Reference no: EM132979928

Challenge

The notation we use for first-order predicate logic includes function symbols. This allows a very simple representation of the natural numbers. Namely, for natural numbers, we use terms built from a constant symbol (here we choose a, but any other symbol would do) and a function symbol of arity 1 (we will use s, for "successor"). The idea is that 0 is represented by a, 1 by s(a), 2 by s(s(a)), and so on. In general, s(x) represents the successor of x, that is, x+ 1. Logicians prefer this "successor" notation, because it uses so few symbols and supports recursive definition-a natural number is either ‘a' (the base case), or it is of the form ‘s(. . .)', where . . . is a term representing a natural number. (Of course, for practical use, we prefer the positional decimal system.)

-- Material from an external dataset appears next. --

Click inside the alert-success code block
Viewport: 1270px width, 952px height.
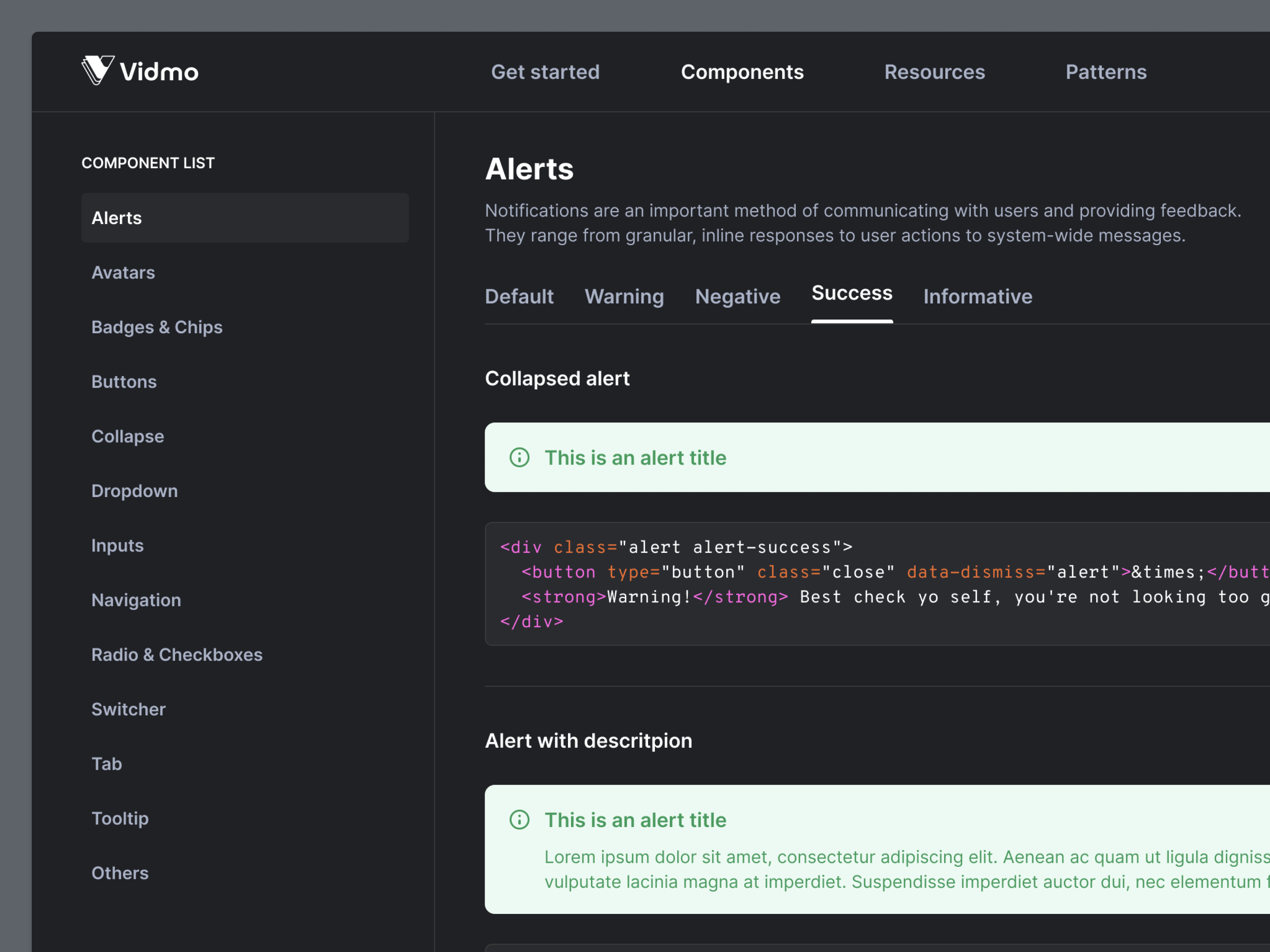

With successor notation, we can capture the usual "less than or equal" ordering of N (the set of natural numbers) with these two axioms, where L(x, y) stands for x ≤ y:

∀y(L(a, y))

∀x∀y(L(x, y) ⇒ L(s(x), s(y)))

(1) says that 0 is smaller than or equal to any natural number, and (2) says that if x ≤ y then x + 1 ≤ y + 1. Similarly, we can capture addition by introducing a predicate symbol for the addition relation, letting P (x, y, z) stand for x + y = z:

∀y(P (a, y, y))
∀x∀y∀z(P (x, y, z) ⇒ P (s(x), y, s(z)))

Turning the conjunction of (1)-(4) into clausal form, we end up with this set of clauses:

{{L(s(v1), s(v2)), ¬L(v1, v2)}, {L(a, v3)}, {P (s(v4), v5, s(v6)), ¬P (v4, v5, v6)}, {P (a, v7, v7)}}

Task A. Use resolution to show that

∃x∃y(L(s(a), x) ∧ P (y, y, x)) (5)

is a logical consequence of the axioms (1)-(4).

Task B. Your resolution proof will not only establish the truth of (5). The resolution proof provides a sequence of most general unifiers, one per resolution step, and when these are composed, in the order they were generated, you have a substitution that solves the constraint 1 ≤ x∧y+y = x. Give that substitution and explain what it means in terms of natural numbers.